BAAI/bge-large-en-v1.5

  • Type: Text embedding model
  • Language: English
  • Use Cases: Semantic search, document clustering, similarity analysis
  • Why We Use It: Provides high-quality semantic embeddings for our text-based data, enhancing our information retrieval and analysis capabilities.

sentence-transformers/clip-ViT-B-32

  • Type: Multi-modal embedding model
  • Capability: Can embed both text and images
  • Use Cases: Cross-modal similarity, multi-modal information retrieval
  • Why We Use It: Enables us to create comparable embeddings across text and image modalities, useful for future multi-modal task expansions.

🎨 Text-to-Image Models

stabilityai/stable-diffusion-2-1

  • Type: Text-to-image generation model
  • Use Cases: Generating images from text descriptions, concept visualization
  • Why We Use It: Enhances our system's ability to create visual content, useful for diagram generation, concept illustration, and enriching textual outputs with relevant imagery.

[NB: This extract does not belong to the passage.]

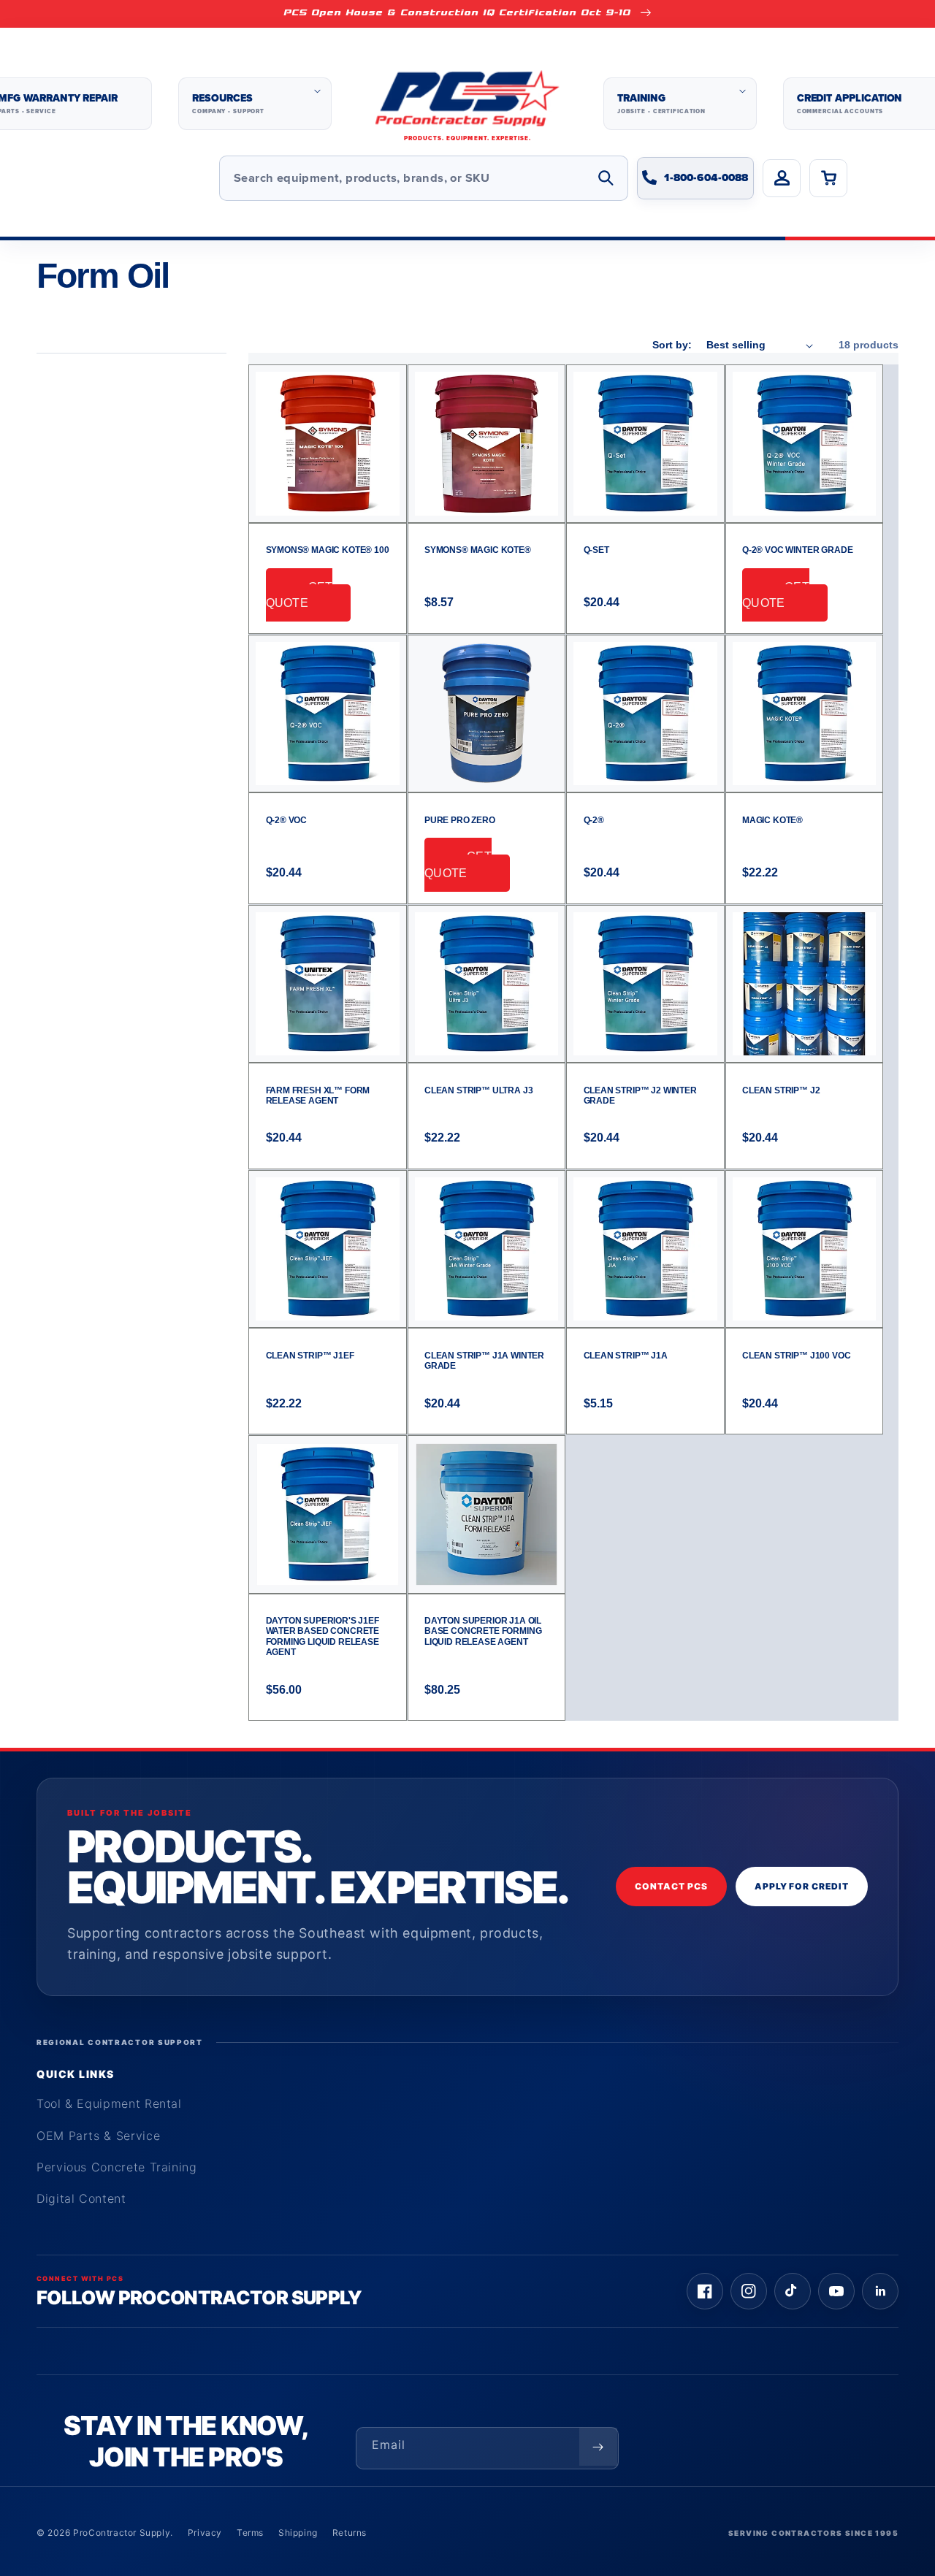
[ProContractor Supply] (467, 104)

🎤 Speech Recognition Models

openai/whisper-large

  • Type: Automatic speech recognition model
  • Use Cases: Transcribing audio to text, voice input processing
  • Why We Use It: Enables our system to work with audio inputs, expanding our capability to handle multi-modal data and potentially support voice-based interactions.

💻 Model Access

  • DeepInfra Models: Accessed primarily through our custom automation pipeline, which interfaces with the DeepInfra API.
  • Interactive Sessions: We use OpenWebUI for chat-based interactions with DeepInfra models, allowing for more dynamic and exploratory work.
  • Other Models and Services: Accessed through their respective official interfaces or APIs as needed.